On February 24, 2017, President Trump signed Executive Order 13777, “Enforcing the Regulatory Reform Agenda,” which established a federal policy “to alleviate unnecessary regulatory burdens” on the American people.
Section 3(a) of the EO directs federal agencies to establish a Regulatory Reform Task Force (Task Force). One of the duties of the Task Force is to evaluate existing regulations and “make recommendations to the agency head regarding their repeal, replacement, or modification.” The EO further asks that each Task Force “attempt to identify regulations that:
(ii) are outdated, unnecessary, or ineffective;
(iii) impose costs that exceed benefits;
(iv) create a serious inconsistency or otherwise interfere with regulatory reform initiatives and policies;
(v) are inconsistent with the requirements of section 515 of the Treasury and General Government Appropriates Act, 2001 (44 U.S.C. 3516 note), or the guidance issued pursuant to that provision in particular those regulations that rely in whole or in part on data, information, or methods that are not publicly available or that are insufficiently transparent to meet the standard of reproducibility; or
(vi) derive from or implement Executive Orders or other Presidential directives that have been subsequently rescinded or substantially modified.”

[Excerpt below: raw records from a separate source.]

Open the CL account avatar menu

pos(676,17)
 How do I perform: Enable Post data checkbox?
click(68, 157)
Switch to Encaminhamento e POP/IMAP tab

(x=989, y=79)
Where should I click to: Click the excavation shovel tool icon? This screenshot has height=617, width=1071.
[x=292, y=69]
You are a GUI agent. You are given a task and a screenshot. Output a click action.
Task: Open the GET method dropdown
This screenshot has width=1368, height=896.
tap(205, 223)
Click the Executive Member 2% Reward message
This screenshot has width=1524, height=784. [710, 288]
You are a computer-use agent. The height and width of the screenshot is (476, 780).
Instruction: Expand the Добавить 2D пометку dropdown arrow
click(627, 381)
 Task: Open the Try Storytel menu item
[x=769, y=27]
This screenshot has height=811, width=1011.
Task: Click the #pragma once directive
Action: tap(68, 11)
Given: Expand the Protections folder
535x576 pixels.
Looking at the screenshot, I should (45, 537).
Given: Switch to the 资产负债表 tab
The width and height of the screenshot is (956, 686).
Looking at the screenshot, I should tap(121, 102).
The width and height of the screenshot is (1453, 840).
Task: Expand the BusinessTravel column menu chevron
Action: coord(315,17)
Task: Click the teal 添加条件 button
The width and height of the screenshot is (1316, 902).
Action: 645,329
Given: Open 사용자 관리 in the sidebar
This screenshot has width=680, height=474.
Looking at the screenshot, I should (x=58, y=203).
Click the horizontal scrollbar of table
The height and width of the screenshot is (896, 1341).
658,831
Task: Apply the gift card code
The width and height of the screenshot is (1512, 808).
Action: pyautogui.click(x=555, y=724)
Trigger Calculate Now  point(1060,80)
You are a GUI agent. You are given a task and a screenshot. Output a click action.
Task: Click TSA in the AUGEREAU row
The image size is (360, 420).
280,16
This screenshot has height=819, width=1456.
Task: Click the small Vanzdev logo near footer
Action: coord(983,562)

I wrote to Caryn Muellerleile, of the EPA Office of Policy requesting further information on the task force and how it would conduct its review. Here is my email, followed by her response.
Note that Ms Muellerleile failed to address my question regarding the qualifications of the task force members, nor the scientific techniques they would emply to judge the merits of the reulations. However, U.S. Senators Brian Schatz (D-Hawaii), Ed Markey (D-Mass.), and Sheldon Whitehouse (D-R.I.) wrote to EPA Administrator Scott Pruitt in April 2017 demanding answers to this and other questions regarding Pruitt's planned review. They pointed out that Pruitt has placed political appointees in the position of adjudicating what is and what is not sound science, and wrote;
"Neither you, nor Associate Administrator for Policy Samantha Dravis, nor Chief of Staff Ryan Jackson, nor Deputy Chief of Staff Byron Brown, nor Deputy Associate Administrator for Policy Brittany Bolen, have any meaningful scientific background. We therefore fail to see how your background will allow for the proper evaluation of the rigorous methodologies and quality of evidence that are the foundations of sound science.”
|Sen Sheldon Whitehouse pointing out SDcott Pruitt's ties to the fossil industry during confirmation hearings|
Those of you wishing to comment on Pruitt's directive might reiterate this point.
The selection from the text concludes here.